Extracted data entries
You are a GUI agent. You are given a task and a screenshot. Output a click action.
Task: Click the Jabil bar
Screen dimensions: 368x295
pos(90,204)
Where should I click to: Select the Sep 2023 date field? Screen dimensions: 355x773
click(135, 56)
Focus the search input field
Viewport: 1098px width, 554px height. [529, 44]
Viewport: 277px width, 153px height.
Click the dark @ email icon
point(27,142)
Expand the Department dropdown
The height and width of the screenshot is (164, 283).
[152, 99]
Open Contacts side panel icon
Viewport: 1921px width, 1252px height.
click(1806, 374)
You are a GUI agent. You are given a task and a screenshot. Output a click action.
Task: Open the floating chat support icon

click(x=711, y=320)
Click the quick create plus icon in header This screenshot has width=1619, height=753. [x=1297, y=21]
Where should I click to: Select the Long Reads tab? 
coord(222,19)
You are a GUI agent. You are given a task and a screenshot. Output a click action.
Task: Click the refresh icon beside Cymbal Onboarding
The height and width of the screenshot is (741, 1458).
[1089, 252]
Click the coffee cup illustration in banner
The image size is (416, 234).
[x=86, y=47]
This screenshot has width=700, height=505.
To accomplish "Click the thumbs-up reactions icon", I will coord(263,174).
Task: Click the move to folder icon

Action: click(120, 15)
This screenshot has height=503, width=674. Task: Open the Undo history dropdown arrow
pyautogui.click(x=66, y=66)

CHALLENGE:
Edit the items from the start through the line containing "[1089, 252]", changing every "GUI agent" to "screen agent" and keeping everything else the same.

REPLY TO THE TASK:
You are a screen agent. You are given a task and a screenshot. Output a click action.
Task: Click the Jabil bar
Screen dimensions: 368x295
pos(90,204)
Where should I click to: Select the Sep 2023 date field? Screen dimensions: 355x773
click(135, 56)
Focus the search input field
Viewport: 1098px width, 554px height. [529, 44]
Viewport: 277px width, 153px height.
Click the dark @ email icon
point(27,142)
Expand the Department dropdown
The height and width of the screenshot is (164, 283).
[152, 99]
Open Contacts side panel icon
Viewport: 1921px width, 1252px height.
click(1806, 374)
You are a screen agent. You are given a task and a screenshot. Output a click action.
Task: Open the floating chat support icon

click(x=711, y=320)
Click the quick create plus icon in header This screenshot has width=1619, height=753. [x=1297, y=21]
Where should I click to: Select the Long Reads tab? 
coord(222,19)
You are a screen agent. You are given a task and a screenshot. Output a click action.
Task: Click the refresh icon beside Cymbal Onboarding
The height and width of the screenshot is (741, 1458).
[1089, 252]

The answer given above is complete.